Presented at the The Society for Neuroscience Annual Conference 2013

As we interact with our environment, the features of objects in the visual scene are not consistently present on the retina and sensory cues used to guide visual behavior are not always available. Thus, active observers are faced with a ubiquitous task of comparing sensory stimuli across time and space. When monkeys compare directions of visual motion of two stimuli presented at the fovea, S1 and S2, separated by a delay, neurons in the dorsolateral prefrontal cortex (DLPFC) show direction selective (DS) responses suggestive of their origins in area MT. In addition, responses during S2, the comparison stage of the task, are often modulated by the direction presented during S1. However, DLPFC neurons respond to motion not only at the fovea but also across the entire visual field, receiving direct bottom-up inputs from neurons in the ipsilateral MT representing contralateral stimuli and indirectly from the opposite MT representing ipsilateral stimuli. We examined whether DLPFC retains the spatial specificity in DS characteristic of its retinotopic inputs by presenting stimuli in the contralateral and ipsilateral hemifields during the direction comparison task. We found that responses to visual motion of many DLPFC neurons changed with location: they were more likely to be DS and this selectivity emerged earlier when stimuli appeared in the contralateral field. Preferred directions of neurons with DS for contralateral and ipsilateral stimuli were strongly correlated, suggesting alignment of direction information arriving in DLPF from MT neurons residing in the opposite hemispheres.

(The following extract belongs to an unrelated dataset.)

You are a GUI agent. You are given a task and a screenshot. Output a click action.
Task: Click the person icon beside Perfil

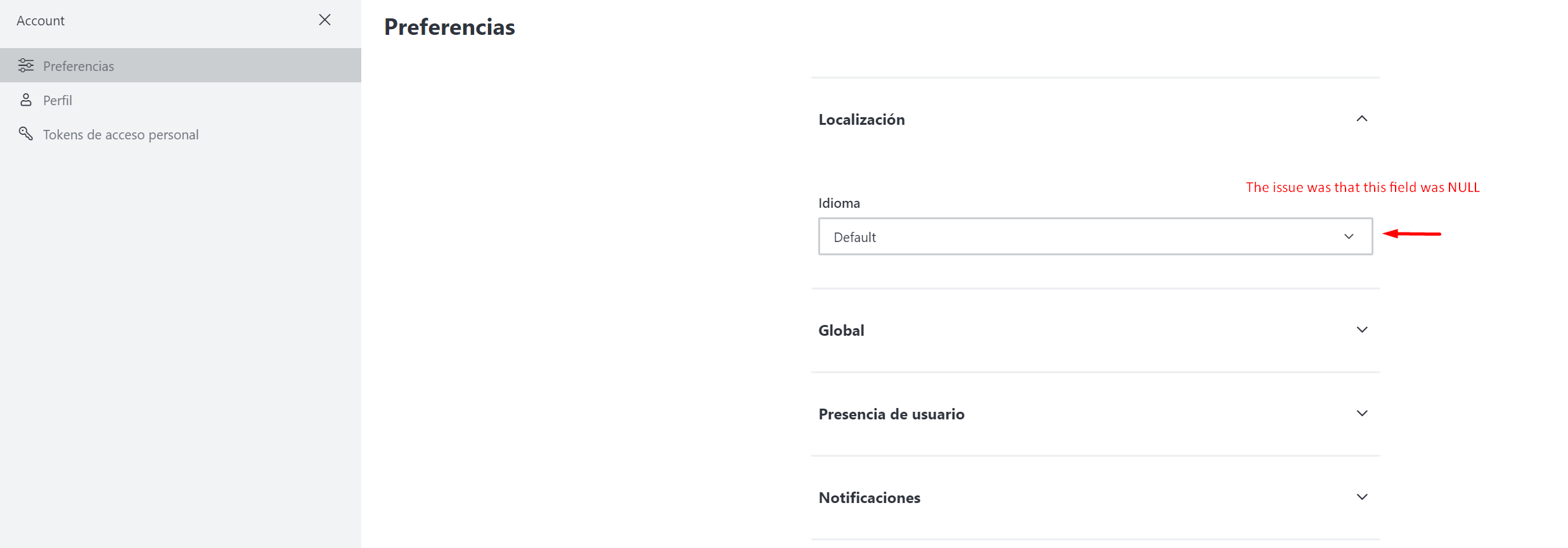26,99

Finally, response modulation during S2 also depended on stimulus location, weakening when the preceding S1 appeared in the opposite hemifield, suggesting participation of retinotopically organized cortical regions in the comparison process. Our results show that representation of visual motion in DLPFC is likely to be governed by its direct and indirect connectivity with area MT. The strong correlation between direction preferences in the two hemifields points to a mechanism that may facilitate integration of motion information across the visual field.